EU exit would be dreadful for Britain, says former PM Major

LONDON: A British exit from the European Union would be a dreadful decision that would cost billions of pounds and leave the world’s sixth largest economy isolated, former Prime Minister John Major was quoted as saying.
Prime Minister David Cameron has promised to try to renegotiate the terms of his country’s EU membership before holding an “in-out” referendum if re-elected in 2015, which could lead to Britain dropping out of a club it joined in 1973.
Major, who served as prime minister from 1990 to 1997, backed attempts to renegotiate Britain’s EU ties but said the government needed to be realistic about what it could achieve.
In a speech to business leaders at the Institute of Directors, Major said Britain would pay a severe price if it left the EU.

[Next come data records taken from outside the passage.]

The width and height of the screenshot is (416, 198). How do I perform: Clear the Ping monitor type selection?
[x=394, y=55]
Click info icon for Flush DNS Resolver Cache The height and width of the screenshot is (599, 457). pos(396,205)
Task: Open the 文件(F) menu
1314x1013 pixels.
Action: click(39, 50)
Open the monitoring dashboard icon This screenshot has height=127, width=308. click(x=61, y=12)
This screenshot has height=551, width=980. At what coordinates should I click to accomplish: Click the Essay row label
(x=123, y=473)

“In a world of seven billion people, our island would be moving further apart from our closest and largest trading partners, at the very time when they, themselves, are drawing closer together. This makes no sense at all,” he said.
“The EU would be diminished. The UK would be isolated. I am no starry-eyed Europhile but it would be a lose/lose scenario: a truly dreadful outcome for everyone,” he was quoted as saying in the Daily Telegraph newspaper.

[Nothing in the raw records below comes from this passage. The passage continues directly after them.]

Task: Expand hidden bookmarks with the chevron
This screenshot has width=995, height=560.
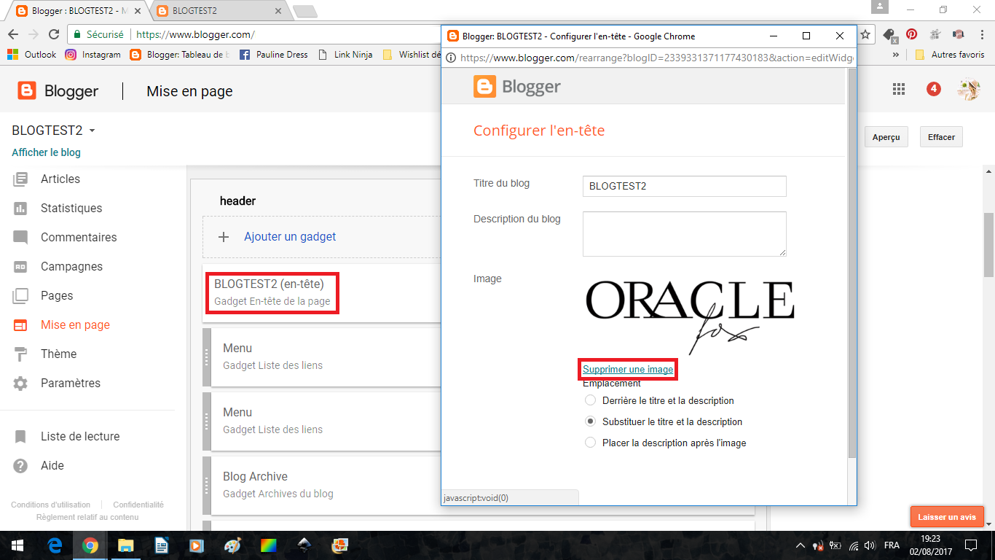Action: [896, 55]
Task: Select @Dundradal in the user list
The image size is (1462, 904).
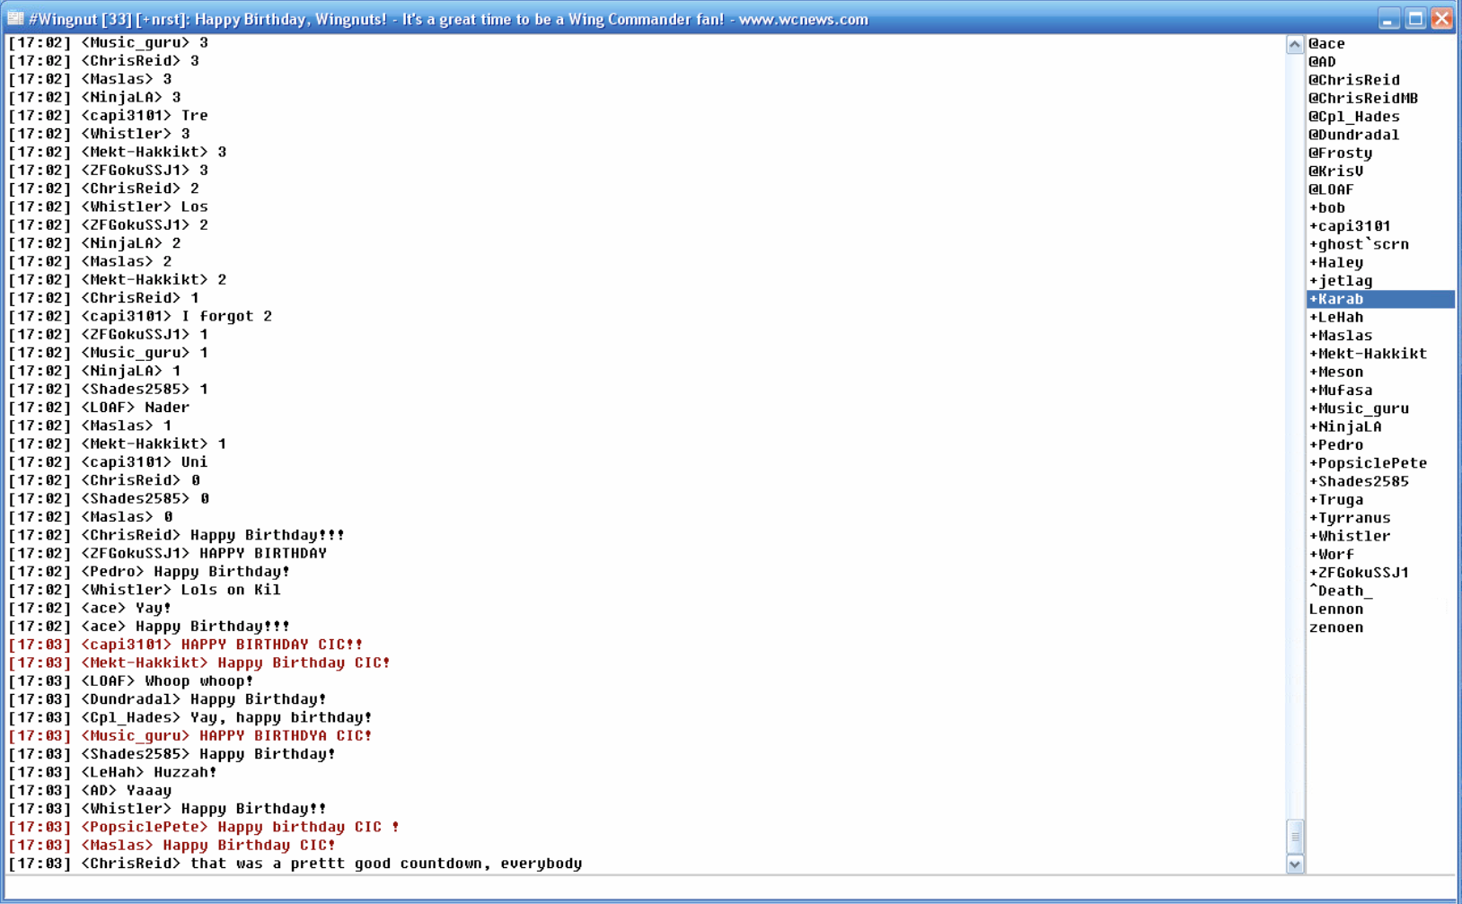Action: (x=1353, y=135)
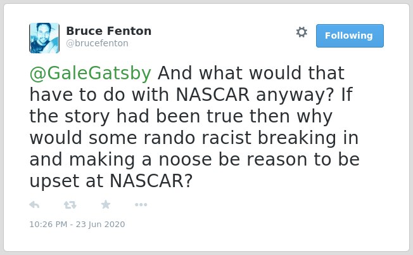The height and width of the screenshot is (255, 413).
Task: Expand the ellipsis menu under the tweet
Action: [141, 205]
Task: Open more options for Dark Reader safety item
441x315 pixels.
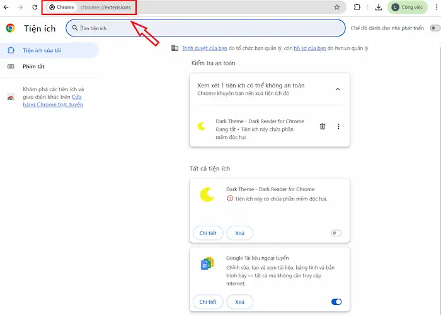Action: [x=338, y=126]
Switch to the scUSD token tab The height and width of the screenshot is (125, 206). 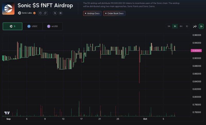pos(53,26)
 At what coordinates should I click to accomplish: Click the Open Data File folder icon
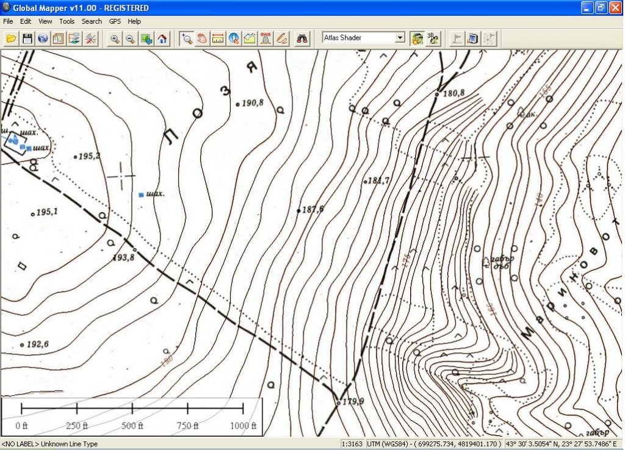click(11, 38)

Rows over Europe convulsed the Conservative Party in recent decades and played a part in the downfall of both of Cameron’s Conservative predecessors, Major and Margaret Thatcher.
Last month Major said the Conservative Party could lose the next election if they continued to argue about EU membership.
In the speech to business leaders, Major said if Britain left the EU, it would lose foreign investment, jobs and prestige. Outside the EU, it might have to pay for access to the single market and have to implement EU regulations without any ability to influence them, he said.
“Of course, we would survive, but there would be a severe price to pay in economic well-being, in jobs and in international prestige,” Major said.